| Text segment |
____________________

Or see half of his earnings go, one way or another, to taxes.

Should
I, and my fellow Americans, then be "liberated?" Hypothetically,
should a foreign government committed to freedom have the right
to invade us, overthrow our government, and impose libertarian values
on the American people? Pure libertarian doctrine would abolish
even state-run public universities. Shall our foreign Liberation
Force "free" the people of Nebraska, for instance, from
supporting its Lincoln university campus and its football team?
Shall adherence to doctrine overthrow all local cultural attachments?
And how many American soldiers, guardsmen, and innocent civilians
will die as our foreign Liberators seek out every one of our tyrannical
government officials?

I
think there is one fair question to ask, not only supposed "libertarians"
supporting the Bush Administration on Operation Iraqi Freedom, but
all proponents of armed ideological and political crusades throughout
history. And, by extension, this question would apply to anyone
who would impose further burdens on the taxpayer, or impose more
laws and regulations on the people, in pursuit of some noble doctrine,
ideology, or slogan. The question to be asked all of them is this:
"How much damage to lives and to property are you willing to
inflict on actual human beings for the sake of your principles?"

What
this is getting at is that, no matter how burdensome and even arbitrary
my government may be, there is no mandate under heaven that would
obligate another, freer country to "liberate" me and my
people at the cost of many of our lives and much of our property – let alone at the cost of their lives.

The
cases in which I comply with, evade, or resist the Government should
be my responsibility and mine alone. If I choose imprisonment or
death for the sake of principles, they will be my principles, thank
you very much. No foreign force is, in the process of liberating
me, going to kill me and/or destroy my house and call it "collateral
damage."

Even
after the last twelve years, I would still take up arms against
an invading foreign force with altruistic intentions of liberation,
then I would see the entire fabric of American life be undermined
by foreign ideologues – even if I agreed with their ideology.
Even if a Bush or a Clinton were my Commander-in-chief, I would
fight against the invasion and occupation. Robert E. Lee didn't
believe in slavery; I don't believe in the public schools. That
doesn't mean I will lie over when my country is invaded.

How
could that be? Because, basically, no one has the right to interfere
with national sovereignty. We have a system in place, and most Americans
are, frankly, happy with it. And if not happy with it, they prefer
dealing with it for the sake of peace instead of rebelling against
it. Within the American culture are, I think, many misbegotten and
unjust institutions. I am often disgusted and disappointed that
my fellow Americans have developed unhealthy attachments to many
of them, such as the Flag and the trough of monopoly money it represents.
But it is the responsibility of Americans to use the arts of persuasion,
politics, and, if necessary, resistance, to correct the injustices.
Outside interference to restore our "liberty" is not liberty
at all, it is just an admission that we can be overrun by foreign
forces.

It
is through repealing laws, reigning in the executive, destroying
the powers of bureaucracy, and limiting the jurisdiction of the
federal judiciary, that greater freedom can be restored to the individual
and to society. Failing that, peaceful attempts at secession. Failing
that, armed defense of our freedom.

What
kind of "freedom" can a foreign occupation force really
provide? Freedom on their terms is no freedom at all.

____________________

[Word and item position data]
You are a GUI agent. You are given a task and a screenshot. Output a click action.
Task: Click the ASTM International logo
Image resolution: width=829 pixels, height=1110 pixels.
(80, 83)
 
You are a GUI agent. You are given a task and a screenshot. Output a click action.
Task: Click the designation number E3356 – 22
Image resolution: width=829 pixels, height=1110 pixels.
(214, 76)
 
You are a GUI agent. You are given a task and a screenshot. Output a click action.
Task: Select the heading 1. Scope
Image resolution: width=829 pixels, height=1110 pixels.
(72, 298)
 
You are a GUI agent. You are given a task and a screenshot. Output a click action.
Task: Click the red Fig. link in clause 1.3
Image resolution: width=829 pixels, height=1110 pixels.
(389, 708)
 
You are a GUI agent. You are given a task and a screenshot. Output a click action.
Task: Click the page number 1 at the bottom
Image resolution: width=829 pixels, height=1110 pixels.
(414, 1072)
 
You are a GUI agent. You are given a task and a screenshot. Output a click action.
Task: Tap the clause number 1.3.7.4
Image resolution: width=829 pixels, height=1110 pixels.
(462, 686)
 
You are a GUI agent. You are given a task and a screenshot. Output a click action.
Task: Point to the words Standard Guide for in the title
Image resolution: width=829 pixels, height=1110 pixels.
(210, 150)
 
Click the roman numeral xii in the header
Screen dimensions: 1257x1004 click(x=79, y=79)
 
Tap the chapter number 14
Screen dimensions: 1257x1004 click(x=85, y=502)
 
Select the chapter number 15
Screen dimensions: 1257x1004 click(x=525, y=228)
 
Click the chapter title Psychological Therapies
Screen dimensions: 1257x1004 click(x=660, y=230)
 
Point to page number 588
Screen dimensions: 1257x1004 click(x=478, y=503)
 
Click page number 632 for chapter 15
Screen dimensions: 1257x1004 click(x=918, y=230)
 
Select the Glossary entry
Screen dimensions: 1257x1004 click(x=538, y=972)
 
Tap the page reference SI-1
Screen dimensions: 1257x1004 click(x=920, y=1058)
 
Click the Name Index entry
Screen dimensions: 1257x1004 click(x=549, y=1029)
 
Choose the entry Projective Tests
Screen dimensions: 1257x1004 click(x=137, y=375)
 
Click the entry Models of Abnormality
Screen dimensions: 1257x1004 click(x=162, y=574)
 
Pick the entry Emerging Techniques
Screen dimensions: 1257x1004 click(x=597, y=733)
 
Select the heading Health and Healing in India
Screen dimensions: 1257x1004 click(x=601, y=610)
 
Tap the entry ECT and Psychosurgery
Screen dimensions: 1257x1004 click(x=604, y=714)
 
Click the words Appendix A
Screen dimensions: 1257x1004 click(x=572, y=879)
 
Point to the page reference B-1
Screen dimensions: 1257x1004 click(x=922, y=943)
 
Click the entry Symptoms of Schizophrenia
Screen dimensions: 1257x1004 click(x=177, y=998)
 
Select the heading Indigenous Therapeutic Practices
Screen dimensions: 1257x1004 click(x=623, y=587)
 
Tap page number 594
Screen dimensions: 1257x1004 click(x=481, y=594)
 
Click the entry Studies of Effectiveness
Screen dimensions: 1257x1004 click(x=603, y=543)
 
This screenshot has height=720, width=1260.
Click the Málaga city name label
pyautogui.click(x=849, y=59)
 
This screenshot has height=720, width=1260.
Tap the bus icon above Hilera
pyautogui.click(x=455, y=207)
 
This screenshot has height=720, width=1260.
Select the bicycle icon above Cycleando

____________________

| Task set |
1/ Repeat, word for word, the stretch of the essay on foreign liberation from "Outside interference to" through "of our freedom.".
2/ Carry the essay on foreign liberation forward from the point where it stops.

| Task-by-task answers |
1/
Outside interference to restore our "liberty" is not liberty
at all, it is just an admission that we can be overrun by foreign
forces.

It
is through repealing laws, reigning in the executive, destroying
the powers of bureaucracy, and limiting the jurisdiction of the
federal judiciary, that greater freedom can be restored to the individual
and to society. Failing that, peaceful attempts at secession. Failing
that, armed defense of our freedom.

2/
Of
course, there is no libertarian nation out there, let alone one
more powerful than the United States. And any true libertarian nation
would be neutral, like Switzerland. Which speaks to the irony of
American overseas crusades, beginning in earnest with the Spanish-American
War of 1898. We speak of freedom, human rights, and democracy, but
to impose them by force on another nation is in fact to simultaneously
refute these very ideals.

Abstract
concepts ignore the reality on the ground. In real life, there are
no "individual freedoms" or "human rights,"
there are only human beings. And human beings care about survival,
for themselves and their families, and they want the security of
whatever they own. As life is hardly ever fair to anyone, most will
take living in peace under systematically unjust institutions over
risking death, destruction, and famine through rebellion. This might
be right or it might be wrong. But it is their choice to make, not
for foreigners to make for them.

There's
also the reality of religious loyalties and national attachments,
and a diverse range of leisure interests and economic interests,
that suggests a human being is much more than an abstracted individual.
His existence – his "being-ness," transcends any abstract,
reasoned, moral absolutes. If you kill a person or destroy his property
for your idealism, then you cheapen the worth of your own life,
which is morally vulnerable to even higher-developed, more abstract,
better-reasoned idealism.

Conservatives
have long decried moral and cultural "relativism." And
I understand where they're coming from. But if some moral teachings
and some cultural traditions are superior to others, that will be
made known in due time to all, just as it will be made known who
is good at math and who isn't, or who is a good at spelling and
who isn't. It doesn't give the superior mathematician or speller
the right to blot the inferior from the earth for the sake of humanity.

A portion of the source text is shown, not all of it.